The move is seen as a sign of the censor board opening up to explicit adult content on screen. Interestingly, filmmaker Hansal Mehta only last week tore into the CBFC and filed an RTI application to know why Goliyon Ki Raasleela Ram-Leela was given a U/A certificate whereas his film Shahid got an A. 
McQueen is naturally thrilled with the censor board’s liberal ways. “As a filmmaker, I needed to see the lashes on the back. I needed to see the pyschological effect afterward. If I hadn’t done that, I would have done a disservice because that evidence had to be shown. The lynching had to be depicted in the best possible manner because it happened to hundreds of thousands of people. As someone whose ancestors experienced it, I needed to do it the way I did it,” he told dna. 
I12YAS is based on Solomon Northup’s 1853 memoir of the same name. Actor Michael Fassbender says the frontal nude shots and exposed derrieres are necessary because “that’s the reality of it”. He said: “If we really want to do justice to Solomon’s story, who are we to censor it?”
Incidentally, I12YAS initially faced six cuts, but a revising committee gave it a green signal without any. “The CBFC is in sync with the changing sensibilities and for the past three years, has tried to be as accommodating as possible with content. But we have to step in when the content gets discriminatory or derogatory with regard to caste, class, religion or gender,” CBFC spokesperson Anjum Rajabali told dna. “I12YAS was given clearance based on merit after it was felt that the scenes were necessary and that cutting them would take away from the film itself. However, this does not mean a blanket approval for nudity in adult-only films.” 
For instance, a similar depiction of stripping to keep slaves in check was excised from Quentin Tarantino’s 2012 revenge fantasy Django Unchained. Set in the same period as I12YAS, the film’s Indian version dropped a fleeting glimpse of Django’s wife Broomhilda being denuded and thrown into a box as punishment. Another scene of a nude Django nearly being castrated was also snipped. 
Recently, Martin Scorsese’s The Wolf of Wall Street had to shed nearly seven minutes of exposure before being deemed fit for Indian audiences. 
Ashim Ahluwalia’s recently released A-rated Miss Lovely had to morph female frontal nudity with blurs.
The only time Bollywood pushed the envelope on female frontal nudity was in Shekhar Kapur’s Bandit Queen, a biopic on Phoolan Devi which released in 1994. This had led to a heated exchange of words between author Arundhati Roy and the filmmaker.
Rajabali rubbished Hansal Mehta’s claims of double standards, but other censor board members like Nandini Sardesai are shocked with what is happening.
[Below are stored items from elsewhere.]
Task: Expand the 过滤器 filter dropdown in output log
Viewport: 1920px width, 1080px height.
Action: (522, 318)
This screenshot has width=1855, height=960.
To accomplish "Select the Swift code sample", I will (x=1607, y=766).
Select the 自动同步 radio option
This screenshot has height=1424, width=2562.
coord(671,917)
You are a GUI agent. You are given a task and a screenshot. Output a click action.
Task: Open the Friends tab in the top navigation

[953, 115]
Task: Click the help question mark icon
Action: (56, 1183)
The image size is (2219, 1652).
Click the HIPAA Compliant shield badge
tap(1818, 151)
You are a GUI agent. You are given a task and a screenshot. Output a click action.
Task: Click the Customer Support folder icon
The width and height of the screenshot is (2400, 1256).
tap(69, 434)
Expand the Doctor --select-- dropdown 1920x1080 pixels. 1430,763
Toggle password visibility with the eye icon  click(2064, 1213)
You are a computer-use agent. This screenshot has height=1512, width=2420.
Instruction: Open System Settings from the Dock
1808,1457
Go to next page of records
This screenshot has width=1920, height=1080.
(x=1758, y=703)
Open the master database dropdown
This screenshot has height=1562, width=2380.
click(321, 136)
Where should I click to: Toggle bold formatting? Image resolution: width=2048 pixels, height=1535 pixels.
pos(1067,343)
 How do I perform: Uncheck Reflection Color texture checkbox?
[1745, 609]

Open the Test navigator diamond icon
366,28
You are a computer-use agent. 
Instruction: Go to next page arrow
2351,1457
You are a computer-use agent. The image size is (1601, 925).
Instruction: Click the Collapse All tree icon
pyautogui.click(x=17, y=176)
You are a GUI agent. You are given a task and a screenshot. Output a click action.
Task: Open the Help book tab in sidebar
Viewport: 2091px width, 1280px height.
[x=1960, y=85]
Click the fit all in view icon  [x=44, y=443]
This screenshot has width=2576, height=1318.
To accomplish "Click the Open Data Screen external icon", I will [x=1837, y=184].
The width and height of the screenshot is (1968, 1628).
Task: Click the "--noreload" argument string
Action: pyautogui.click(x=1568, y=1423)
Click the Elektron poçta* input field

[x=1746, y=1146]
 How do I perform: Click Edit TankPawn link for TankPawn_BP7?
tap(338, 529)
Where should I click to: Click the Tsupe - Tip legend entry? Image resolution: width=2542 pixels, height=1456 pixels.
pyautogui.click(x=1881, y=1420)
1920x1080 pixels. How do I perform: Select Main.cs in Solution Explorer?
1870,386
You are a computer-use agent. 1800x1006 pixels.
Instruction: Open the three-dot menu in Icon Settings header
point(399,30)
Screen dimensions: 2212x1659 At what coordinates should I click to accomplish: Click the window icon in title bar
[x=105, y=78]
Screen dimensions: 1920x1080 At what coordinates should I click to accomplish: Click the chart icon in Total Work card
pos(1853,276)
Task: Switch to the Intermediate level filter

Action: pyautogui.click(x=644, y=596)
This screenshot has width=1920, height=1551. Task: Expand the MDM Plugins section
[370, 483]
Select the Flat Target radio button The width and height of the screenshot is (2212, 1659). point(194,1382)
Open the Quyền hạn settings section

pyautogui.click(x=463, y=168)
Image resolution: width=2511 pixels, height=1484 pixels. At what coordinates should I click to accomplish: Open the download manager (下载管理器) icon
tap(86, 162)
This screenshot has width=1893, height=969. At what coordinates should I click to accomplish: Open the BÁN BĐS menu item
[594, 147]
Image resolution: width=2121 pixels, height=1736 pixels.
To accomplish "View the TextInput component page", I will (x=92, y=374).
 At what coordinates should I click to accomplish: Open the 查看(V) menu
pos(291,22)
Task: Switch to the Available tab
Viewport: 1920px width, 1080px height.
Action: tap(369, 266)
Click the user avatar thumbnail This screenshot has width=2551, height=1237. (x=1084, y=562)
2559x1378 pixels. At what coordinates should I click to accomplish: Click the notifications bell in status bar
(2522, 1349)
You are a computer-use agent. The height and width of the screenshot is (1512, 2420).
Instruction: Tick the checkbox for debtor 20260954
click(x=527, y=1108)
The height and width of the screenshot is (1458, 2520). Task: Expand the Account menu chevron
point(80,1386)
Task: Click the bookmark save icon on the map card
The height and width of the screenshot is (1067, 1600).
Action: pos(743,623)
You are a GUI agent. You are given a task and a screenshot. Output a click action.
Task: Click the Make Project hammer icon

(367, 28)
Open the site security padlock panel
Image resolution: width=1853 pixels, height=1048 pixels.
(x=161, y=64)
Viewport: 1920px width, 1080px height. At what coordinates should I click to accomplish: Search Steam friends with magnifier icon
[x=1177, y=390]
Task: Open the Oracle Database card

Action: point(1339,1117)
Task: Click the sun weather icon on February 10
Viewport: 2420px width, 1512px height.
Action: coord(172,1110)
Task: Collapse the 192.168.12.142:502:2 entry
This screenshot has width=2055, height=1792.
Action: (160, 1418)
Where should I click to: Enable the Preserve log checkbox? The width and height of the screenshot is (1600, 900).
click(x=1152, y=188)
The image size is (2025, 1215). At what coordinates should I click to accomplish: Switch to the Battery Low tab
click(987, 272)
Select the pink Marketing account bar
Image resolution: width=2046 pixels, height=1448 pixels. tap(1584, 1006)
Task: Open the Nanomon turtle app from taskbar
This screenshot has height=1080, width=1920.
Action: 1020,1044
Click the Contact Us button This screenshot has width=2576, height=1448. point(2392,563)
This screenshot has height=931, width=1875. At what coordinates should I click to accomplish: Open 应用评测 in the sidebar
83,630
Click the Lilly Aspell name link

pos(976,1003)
“When I saw The Wolf of Wall Street, I was shocked to see some scenes which had made the cut. Yes there is the Cinematograph 
Act, but the kind of subjectivity that one sees in the standards used for Hindi, Malayalam or Tamil cinema and Hollywood is bizarre,” she said.
Sardesai cites the example of Pyaar Ka Punchnama, which released in 2011. “We gave them an A certificate even at the review, 
but they took it to Chennai and got a U/A. When you fill your panel with political appointees with no exposure to cinema, what do you expect?”